Usually it does not contain a commit SHA-1, but contains the path to a file (of the name of the current branch) in the refs directory which stores the last commit’s SHA-1 hash in that branch.
It contains a commit’s SHA-1 hash when a specific commit or tag is checked out. (Detached HEAD state.)
More on the HEAD file.

Eg:

# in the 'main' branch
$ cat .git/HEAD
ref: refs/heads/main
$ git switch test_branch
Switched to branch 'test_branch'
$ cat .git/HEAD
ref: refs/heads/test_branch

The `refs` Directory

.git
├───...
└───refs
    ├───heads
    │   └───<branch_name(s)>
    ├───remotes
    │   └───<remote_alias(es)>
    │       └───<branch_name(s)>
    ├───stash
    └───tags
        └───<tag_name(s)>

This directory holds the reference to the latest commit in every local branch and fetched remote branch in the form of the SHA-1 hash of the commit.
It also stores the SHA-1 hash of the commit which has been [tagged].
The HEAD file references a file (of the name of the branch that is currently checked out) from the heads directory in this (refs) directory.

Do not confuse the .git/refs directory and the .git/logs/refs directory. They have different uses.

The `packed-refs` File

One file is created per branch and tag in the refs directory.
In a repository with a lot of branches and tags, there are a lot of references (refs) and most of them are not actively used/changed.
These refs occupy a lot of storage space and cause performance issues.
The git pack-refs command is used to solve this problem. It stores all the refs in a single file called packed-refs.
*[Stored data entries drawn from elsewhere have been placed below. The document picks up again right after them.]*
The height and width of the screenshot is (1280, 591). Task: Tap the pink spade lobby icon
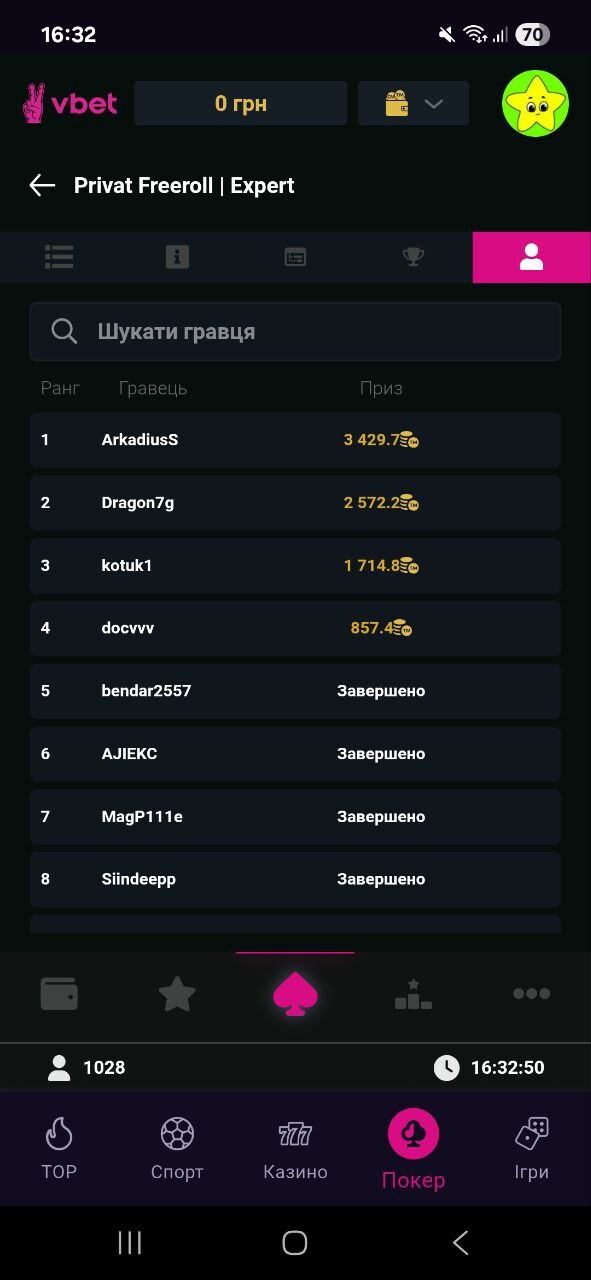click(x=295, y=994)
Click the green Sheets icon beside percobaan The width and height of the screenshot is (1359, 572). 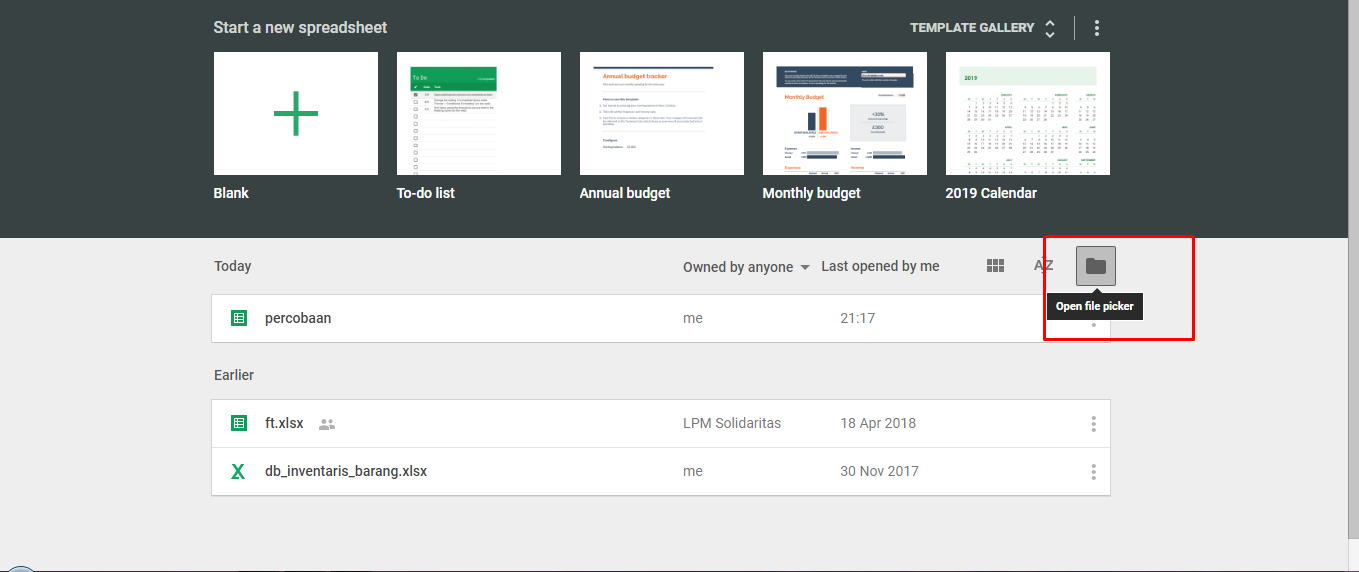coord(239,319)
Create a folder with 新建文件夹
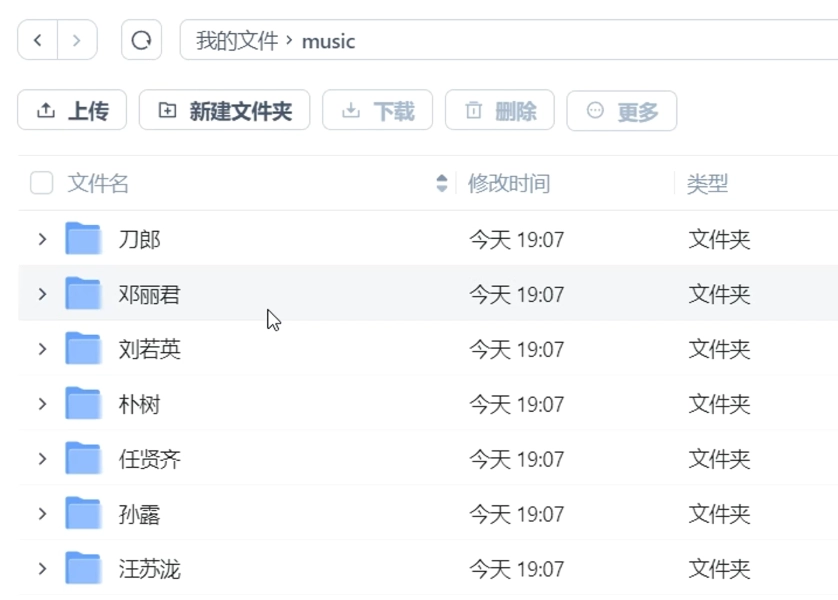The height and width of the screenshot is (600, 838). pos(224,110)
The git gc command also does this.

If a ref is missing from the usual refs directory after packing, it is looked up in this file.
Subsequent updates (new commit or a pull or push with changes) to a branch whose ref is packed creates a new file with the name of the branch in the refs directory as usual, but does not update the hash of that branch in the packed-refs file with the latest one. (A new packed-refs file will have to be generated for that.)

The `logs` Directory

.git
├───...
└───logs
    ├───HEAD
    └───refs
        ├───heads
        │   └───<branch_name(s)>
        ├───remotes
        │   └───<remote_alias(es)>
        │       └───<branch_name(s)>
        └───stash

Contains the history of all commits in order.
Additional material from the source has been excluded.